* **ASSIGNED TASK**: Would you repeat every line of the data exactly?

Stored data entries
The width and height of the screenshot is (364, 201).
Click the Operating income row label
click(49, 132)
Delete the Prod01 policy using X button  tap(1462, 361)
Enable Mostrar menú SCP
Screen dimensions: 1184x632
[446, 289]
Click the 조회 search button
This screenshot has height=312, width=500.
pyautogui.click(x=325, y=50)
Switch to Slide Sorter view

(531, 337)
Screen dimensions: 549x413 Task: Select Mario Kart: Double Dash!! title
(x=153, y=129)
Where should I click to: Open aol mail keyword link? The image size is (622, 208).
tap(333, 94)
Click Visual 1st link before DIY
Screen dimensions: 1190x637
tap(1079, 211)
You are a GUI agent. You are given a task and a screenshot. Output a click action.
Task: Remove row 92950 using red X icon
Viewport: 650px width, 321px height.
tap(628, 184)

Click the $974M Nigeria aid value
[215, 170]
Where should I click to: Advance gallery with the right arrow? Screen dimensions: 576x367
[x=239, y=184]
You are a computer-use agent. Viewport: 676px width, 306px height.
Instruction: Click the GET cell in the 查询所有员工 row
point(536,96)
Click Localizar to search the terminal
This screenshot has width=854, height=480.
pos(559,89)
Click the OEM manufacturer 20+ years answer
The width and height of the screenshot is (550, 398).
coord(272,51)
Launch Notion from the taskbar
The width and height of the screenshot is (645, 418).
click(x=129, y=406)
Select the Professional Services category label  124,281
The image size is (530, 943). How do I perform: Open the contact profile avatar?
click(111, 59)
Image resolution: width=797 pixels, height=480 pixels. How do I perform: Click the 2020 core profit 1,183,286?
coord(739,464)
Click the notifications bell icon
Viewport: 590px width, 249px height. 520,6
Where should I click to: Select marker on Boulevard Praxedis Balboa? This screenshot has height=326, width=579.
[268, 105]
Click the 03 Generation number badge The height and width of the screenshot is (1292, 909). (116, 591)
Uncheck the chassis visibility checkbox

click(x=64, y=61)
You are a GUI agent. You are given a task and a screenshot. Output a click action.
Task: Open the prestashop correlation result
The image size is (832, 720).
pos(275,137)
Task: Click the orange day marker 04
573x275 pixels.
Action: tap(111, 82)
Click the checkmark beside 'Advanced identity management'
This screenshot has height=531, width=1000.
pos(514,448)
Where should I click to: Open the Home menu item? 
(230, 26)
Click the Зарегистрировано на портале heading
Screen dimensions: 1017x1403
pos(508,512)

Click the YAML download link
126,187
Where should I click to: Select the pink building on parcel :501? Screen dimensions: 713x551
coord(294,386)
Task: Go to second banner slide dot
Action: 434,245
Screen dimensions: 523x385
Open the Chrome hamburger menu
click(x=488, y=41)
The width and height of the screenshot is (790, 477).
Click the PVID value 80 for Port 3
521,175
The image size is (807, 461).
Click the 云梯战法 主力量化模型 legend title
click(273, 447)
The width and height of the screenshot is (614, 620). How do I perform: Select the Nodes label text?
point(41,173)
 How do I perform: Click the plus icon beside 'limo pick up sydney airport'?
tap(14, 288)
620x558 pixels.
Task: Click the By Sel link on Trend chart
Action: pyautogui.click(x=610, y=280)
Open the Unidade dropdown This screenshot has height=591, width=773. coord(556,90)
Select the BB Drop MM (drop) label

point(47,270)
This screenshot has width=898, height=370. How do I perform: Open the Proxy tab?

* **RESULT OF THE TASK**:
The width and height of the screenshot is (364, 201).
Click the Operating income row label
click(49, 132)
Delete the Prod01 policy using X button  tap(1462, 361)
Enable Mostrar menú SCP
Screen dimensions: 1184x632
[446, 289]
Click the 조회 search button
This screenshot has height=312, width=500.
pyautogui.click(x=325, y=50)
Switch to Slide Sorter view

(531, 337)
Screen dimensions: 549x413 Task: Select Mario Kart: Double Dash!! title
(x=153, y=129)
Where should I click to: Open aol mail keyword link? The image size is (622, 208).
tap(333, 94)
Click Visual 1st link before DIY
Screen dimensions: 1190x637
tap(1079, 211)
You are a GUI agent. You are given a task and a screenshot. Output a click action.
Task: Remove row 92950 using red X icon
Viewport: 650px width, 321px height.
tap(628, 184)

Click the $974M Nigeria aid value
[215, 170]
Where should I click to: Advance gallery with the right arrow? Screen dimensions: 576x367
[x=239, y=184]
You are a computer-use agent. Viewport: 676px width, 306px height.
Instruction: Click the GET cell in the 查询所有员工 row
point(536,96)
Click Localizar to search the terminal
This screenshot has width=854, height=480.
pos(559,89)
Click the OEM manufacturer 20+ years answer
The width and height of the screenshot is (550, 398).
coord(272,51)
Launch Notion from the taskbar
The width and height of the screenshot is (645, 418).
click(x=129, y=406)
Select the Professional Services category label  124,281
The image size is (530, 943). How do I perform: Open the contact profile avatar?
click(111, 59)
Image resolution: width=797 pixels, height=480 pixels. How do I perform: Click the 2020 core profit 1,183,286?
coord(739,464)
Click the notifications bell icon
Viewport: 590px width, 249px height. 520,6
Where should I click to: Select marker on Boulevard Praxedis Balboa? This screenshot has height=326, width=579.
[268, 105]
Click the 03 Generation number badge The height and width of the screenshot is (1292, 909). (116, 591)
Uncheck the chassis visibility checkbox

click(x=64, y=61)
You are a GUI agent. You are given a task and a screenshot. Output a click action.
Task: Open the prestashop correlation result
The image size is (832, 720).
pos(275,137)
Task: Click the orange day marker 04
573x275 pixels.
Action: tap(111, 82)
Click the checkmark beside 'Advanced identity management'
This screenshot has height=531, width=1000.
pos(514,448)
Where should I click to: Open the Home menu item? 
(230, 26)
Click the Зарегистрировано на портале heading
Screen dimensions: 1017x1403
pos(508,512)

Click the YAML download link
126,187
Where should I click to: Select the pink building on parcel :501? Screen dimensions: 713x551
coord(294,386)
Task: Go to second banner slide dot
Action: 434,245
Screen dimensions: 523x385
Open the Chrome hamburger menu
click(x=488, y=41)
The width and height of the screenshot is (790, 477).
Click the PVID value 80 for Port 3
521,175
The image size is (807, 461).
Click the 云梯战法 主力量化模型 legend title
click(273, 447)
The width and height of the screenshot is (614, 620). How do I perform: Select the Nodes label text?
point(41,173)
 How do I perform: Click the plus icon beside 'limo pick up sydney airport'?
tap(14, 288)
620x558 pixels.
Task: Click the By Sel link on Trend chart
Action: pyautogui.click(x=610, y=280)
Open the Unidade dropdown This screenshot has height=591, width=773. coord(556,90)
Select the BB Drop MM (drop) label

point(47,270)
This screenshot has width=898, height=370. How do I perform: Open the Proxy tab?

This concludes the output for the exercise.